Dying algae that don’t wash ashore drift to the bottom of the lake, creating dead zones. Bacteria and fungi decompose the dead algae, consuming enormous amounts of oxygen in the process; lack of oxygen means bottom-dwelling fish and other wildlife cannot survive. While dead zones shift in location and size from year to year, they have been known to stretch across the central basin—Lake Erie’s largest area. Some years have seen severe reductions or shifts in habitat and wildlife that populate the lake’s cold bottom layer, upsetting the balance of the ecosystem throughout the lake, says Domske.

Dire as all this sounds, researchers are optimistic about the lakes’ future. “Natural lake processes can deal with many of these issues,” says Atkinson. “We just need to ease the pressure.”

This is especially true in Lake Erie, which holds the least volume of all the Great Lakes and can flush out completely in about 2.6 years. In contrast, Lake Michigan has a retention time of 99 years, while Lake Superior’s is 191 years.

“Since water is replenished frequently in Lake Erie, remediation efforts can be accomplished quicker,” says Domske. However, she adds, some of the newer problems facing the lakes are not reversible, like zebra mussels. “Killing [them] is not practical; each female can lay a million eggs. We are adapting to a new reality.”

And who might that “we” include? Approximately 37 million people live in the Great Lakes basin. More than 26 million rely on the lakes for drinking water. It begs the question: Could what happened in Toledo last summer happen in Buffalo? Chicago?

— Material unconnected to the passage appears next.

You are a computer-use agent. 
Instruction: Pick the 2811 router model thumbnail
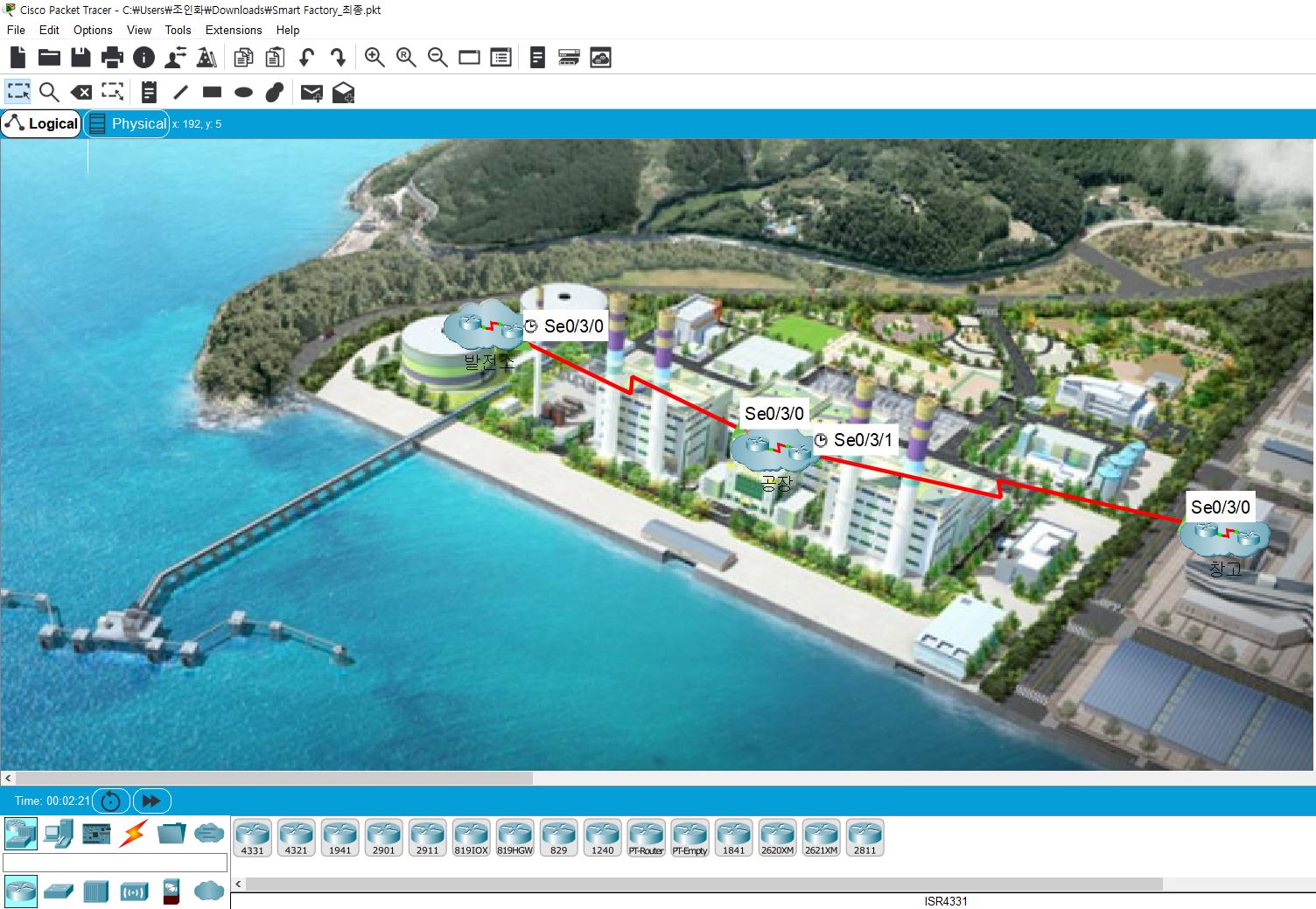coord(865,837)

Given the colder, deeper waters near those cities, says Domske, it’s not likely—but not impossible. “Ultimately, it could depend on what we do next in the coming years,” she warns. “Continue down the same path, or make changes.”

The Good Guys

Not all algae are a menace

Environmental engineering PhD student Luke Scannell. Photos by Douglas Levere.

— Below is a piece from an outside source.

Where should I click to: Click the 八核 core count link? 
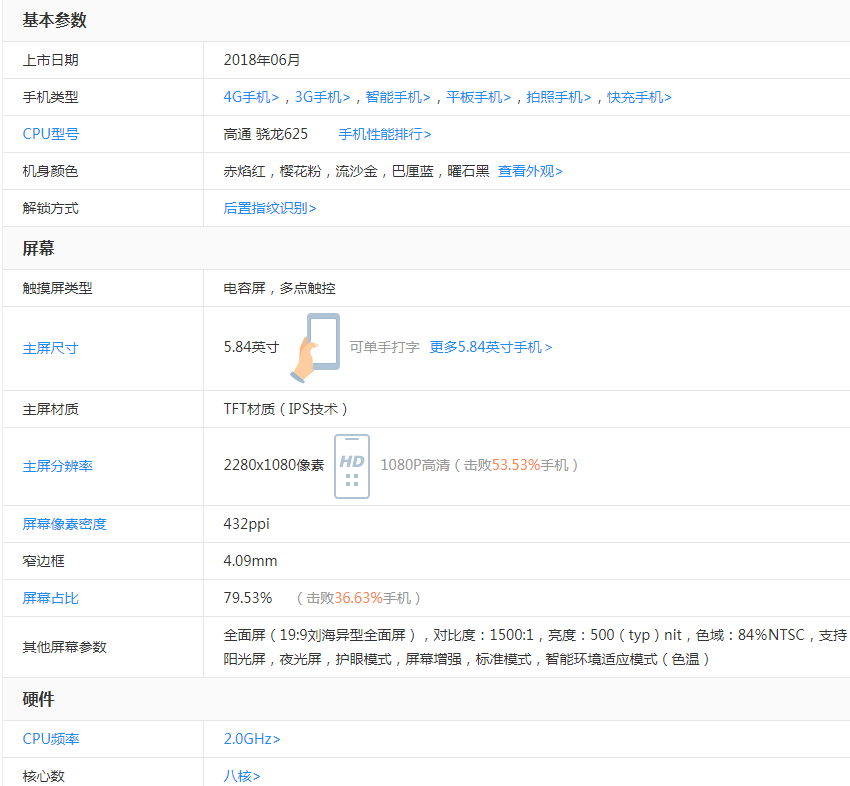point(240,775)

While toxic algae threaten Lake Erie’s ecosystem and the public’s water supply, UB students are finding that some algae strains can be put to good use: as a source of sustainable biofuel, for example, or to aid in the cleanup of wastewater from the natural gas-extraction process known as hydrofracking.

Some algae strains produce lipids, or oils, that can be processed into gas, diesel or jet fuel. “The technology has been proven. We want to make it more cost effective on a larger scale,” says environmental engineering master’s student Mohsen Ghafari, who—finishing a study begun under former assistant professor of environmental engineering Berat Haznedaroglu—is looking at the effects of adding different nutrient concentrations to water where algae live to improve lipid production. The more lipids, the more potential for efficient biofuel production, he explains.

Meanwhile, Luke Scannell, an environmental engineering PhD student who also began his research under Haznedaroglu, is working with strains of algae to remediate wastewater from hydrofracking, which generates significant amounts of contaminated water that is difficult to treat. Several algal species are capable of removing metals and some carcinogenic substances from wastewater through natural processes.

In tests at UB, six species showed promise in purifying wastewater ponds that collect near gas wells. Using algae as a form of pretreatment for wastewater can reduce the costs and the amount of treatment needed for water to be reused.

“Creating a financial incentive never hurts to pave the way for technology that’s environmentally positive,” says Scannell.

Factors influencing the growth of harmful algal blooms (HABs)

Most harmful algal blooms (HABs) flourish when elevated levels of nitrogen and phosphorous are present. Urban and agricultural run-off as well as overflow from septic systems and other sources of wastewater drain into shallow, stagnant water, creating an environment for toxic algae to thrive. Zebra and quagga mussels selectively feed and filter out other algae, which further enables HABs to flourish.

Source: Michigan Sea Grant

Cleveland-based writer Daniel Robison has written for media outlets such as NPR and The Oregonian.